Given task A> Please quote the data lab page word for word, starting with "# Working with" and going on through "and manipulate data.".
Given task B> List, in order, the steps that the data lab page gives in its outline.

Excerpt to read>
========================
# Working with Data - Computer Lab for Guest Lecture Julia Lane

In this computer lab we will learn more more details and practice data work to enhance the content of the lecture presented by Julia Lane on responsible data use. We will address a research question, think about data and measurement errors, and manipulate data. 

OUTLINE: 
1. Define a research question 
2. Think about what data are available 
3. Think about possible measurement errors 
4. Think about the interpretation of your results 
5. Inform your results by linking datasets 

# 1. Define a reserach question
Which Community Districts in NYC show the highest number of complaints?

# 2. Think about what data are available
Find suitable data by searching the CUSP Data Catalog https://datahub.cusp.nyu.edu/catalog. You can use Urban Profiler to investigate the Metadata associated with each dataset. Using this tool will help you to decide which attributes of the data you need to answer your question so you don't have to load the entire dataset.
========================
Data rows>
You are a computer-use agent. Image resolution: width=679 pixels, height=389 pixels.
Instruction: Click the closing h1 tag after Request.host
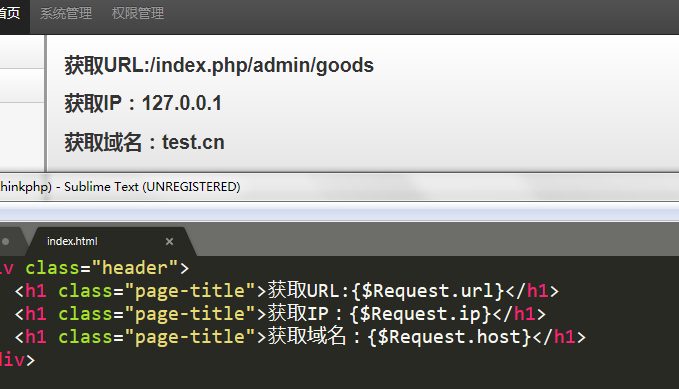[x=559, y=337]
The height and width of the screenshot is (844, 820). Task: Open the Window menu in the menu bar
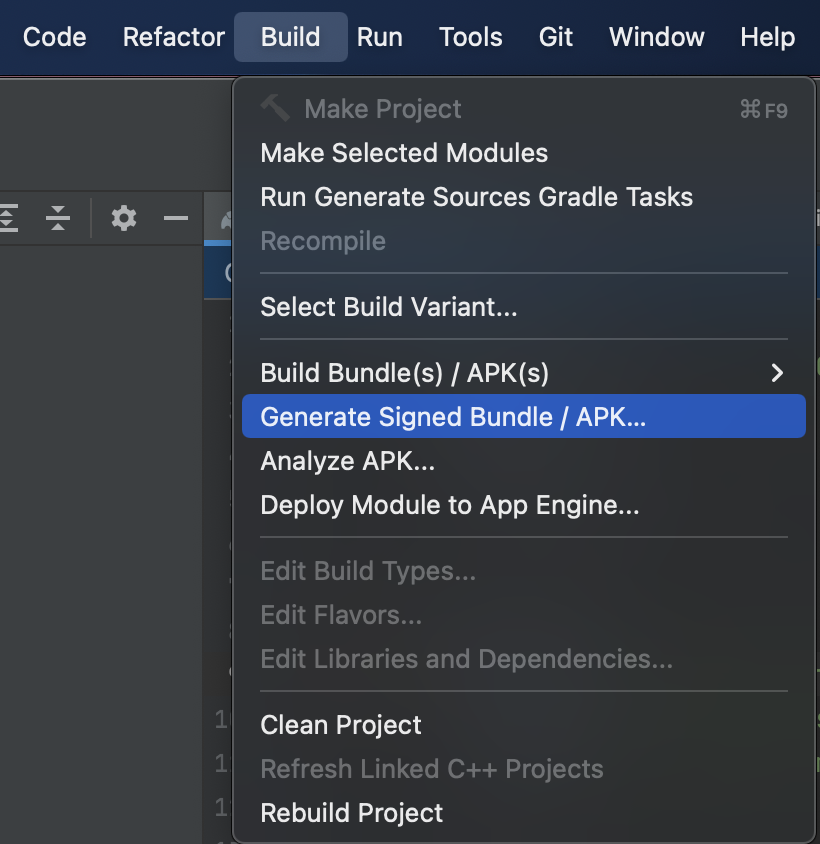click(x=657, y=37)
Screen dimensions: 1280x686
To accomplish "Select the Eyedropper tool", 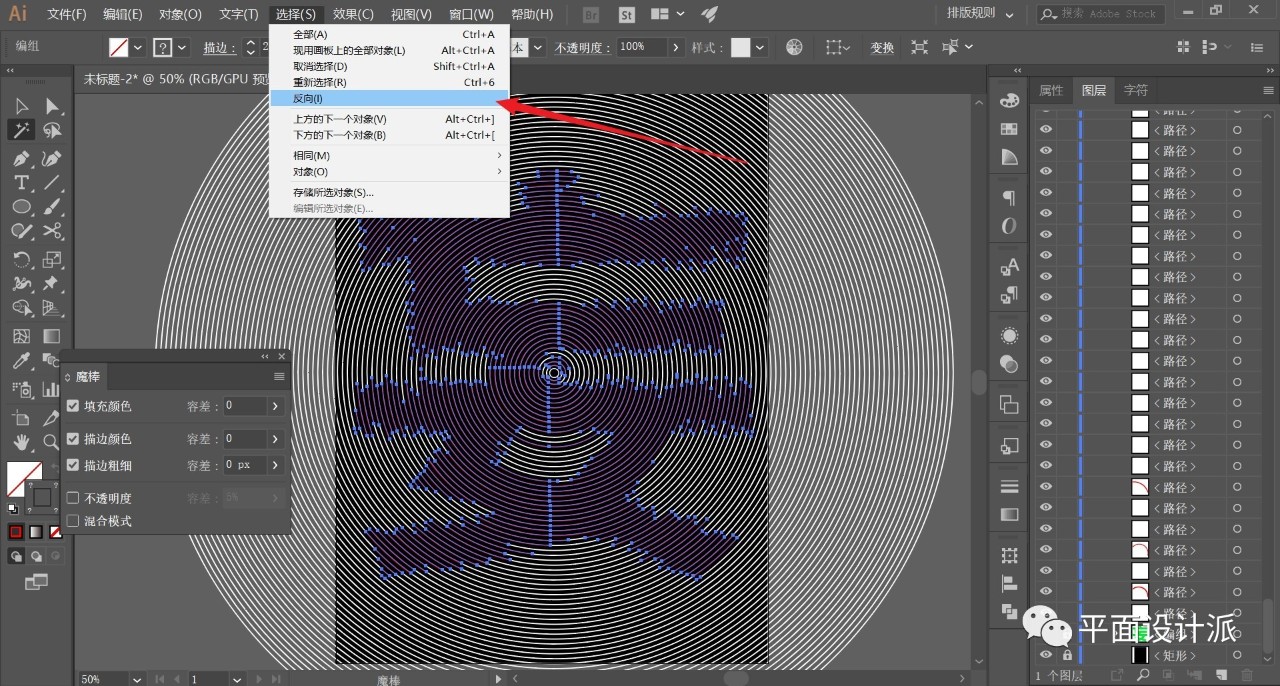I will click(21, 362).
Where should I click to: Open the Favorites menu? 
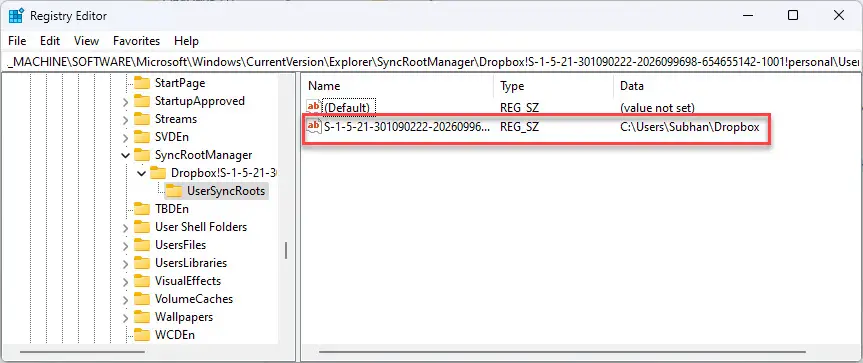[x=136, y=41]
========================
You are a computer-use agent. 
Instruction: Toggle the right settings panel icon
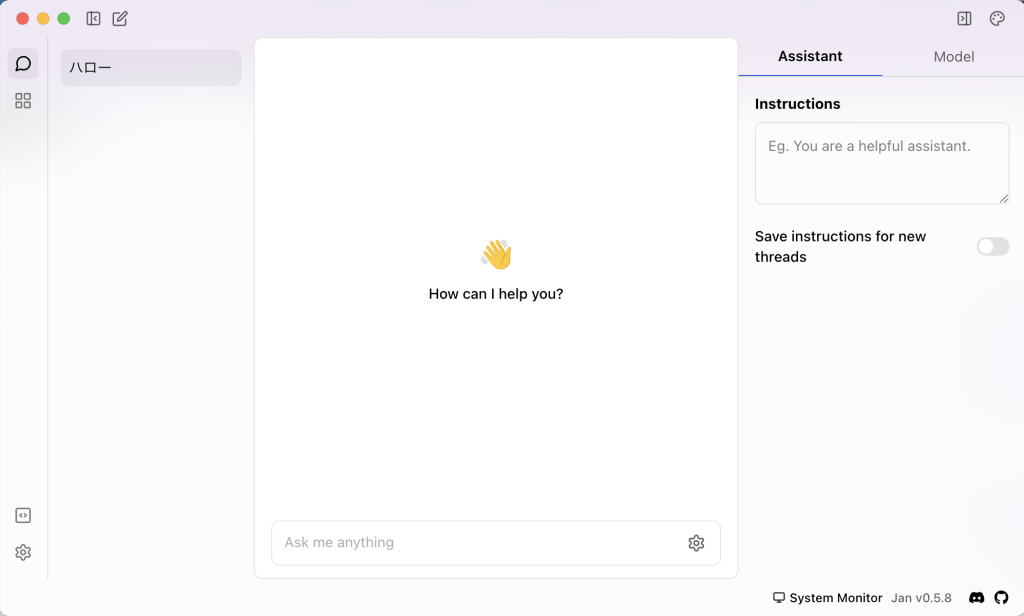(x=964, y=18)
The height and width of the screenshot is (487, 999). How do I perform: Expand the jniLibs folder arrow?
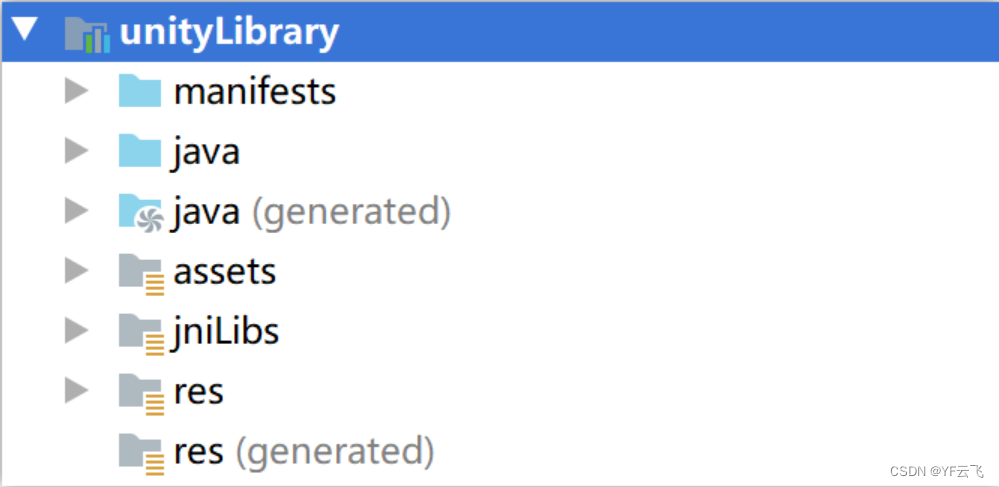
========================
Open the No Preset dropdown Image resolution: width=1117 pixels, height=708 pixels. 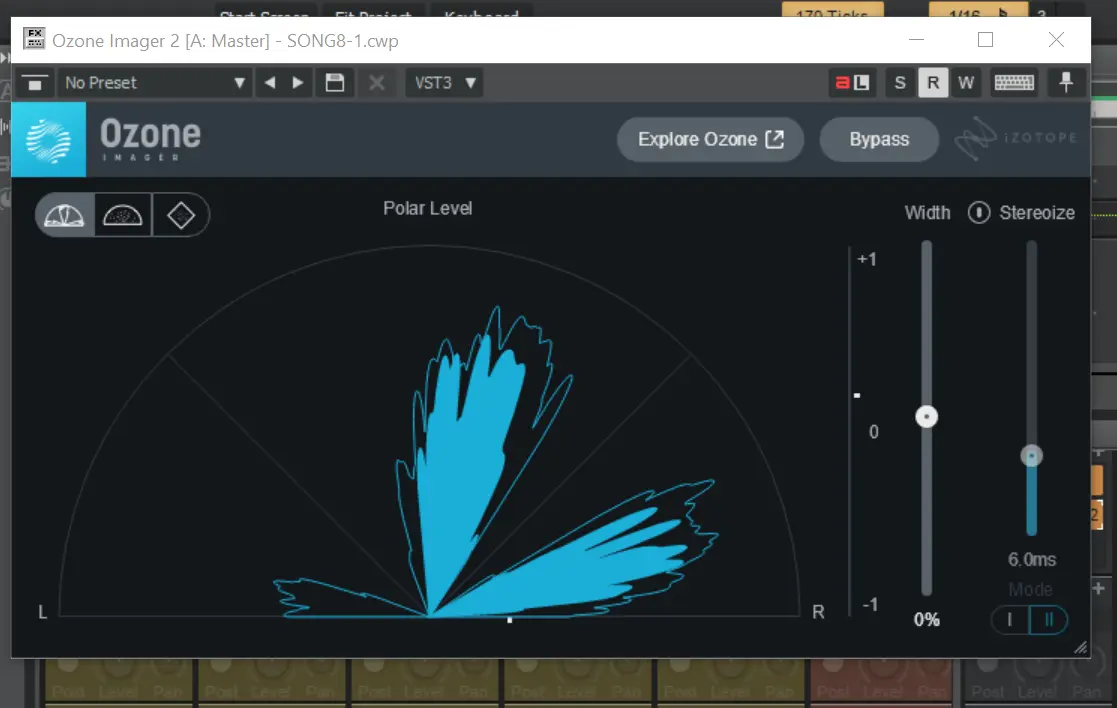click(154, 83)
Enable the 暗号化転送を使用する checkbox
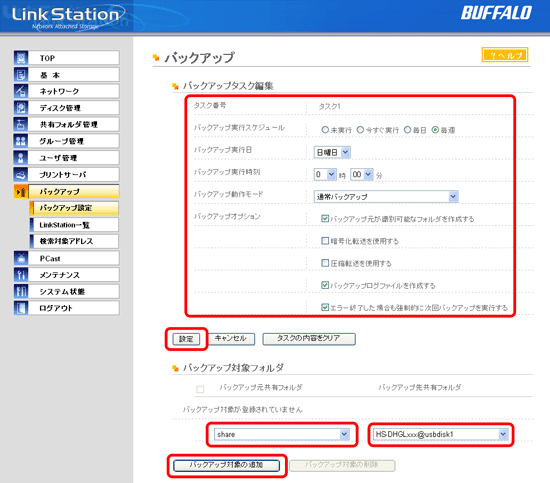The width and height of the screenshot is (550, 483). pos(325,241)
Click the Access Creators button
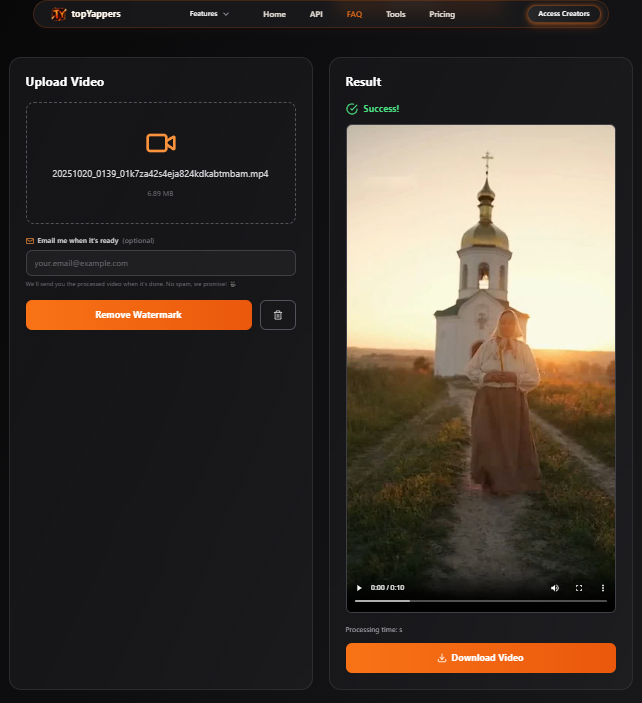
========================
Finished answer A>
# Working with Data - Computer Lab for Guest Lecture Julia Lane

In this computer lab we will learn more more details and practice data work to enhance the content of the lecture presented by Julia Lane on responsible data use. We will address a research question, think about data and measurement errors, and manipulate data.

Finished answer B>
1. Define a research question
2. Think about what data are available
3. Think about possible measurement errors
4. Think about the interpretation of your results
5. Inform your results by linking datasets